The Key Move: Treat the Pair as One Variable

Three variables look messy, but there is no new machinery needed. Simply treat the pair \((x_0, x_1)\) as a single compound variable — call it the "cause" — and treat \(x_t\) as the "evidence." Bayes' theorem applies directly:

\[ \underbrace{p(x_0, x_1 \mid x_t = x)}_{\text{posterior over pairs}} = \frac{ \overbrace{p_t(x \mid x_0, x_1)}^{\text{likelihood}} \; \overbrace{p(x_0, x_1)}^{\text{prior over pairs}} }{ \underbrace{p_t(x)}_{\text{marginal}} } \]
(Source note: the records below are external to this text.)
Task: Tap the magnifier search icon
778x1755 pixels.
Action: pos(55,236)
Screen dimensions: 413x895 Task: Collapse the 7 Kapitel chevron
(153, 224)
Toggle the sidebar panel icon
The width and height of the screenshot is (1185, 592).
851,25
This is just \(p(A \mid B) = p(B \mid A)\,p(A)\,/\,p(B)\) with \(A = (x_0, x_1)\) and \(B = x_t\).


Unpacking Each Term

Prior over pairs: \(p(x_0, x_1)\)

\(X_0\) and \(X_1\) are drawn independently (a data sample paired with a noise sample, no coupling between them). For independent variables, the joint factorises:

\[ p(x_0, x_1) = p(x_0)\; p(x_1) \]

This is why the numerator in the document's expression has \(p(x_0)\,p(x_1)\) rather than \(p(x_0, x_1)\) — they are the same thing under the independence assumption.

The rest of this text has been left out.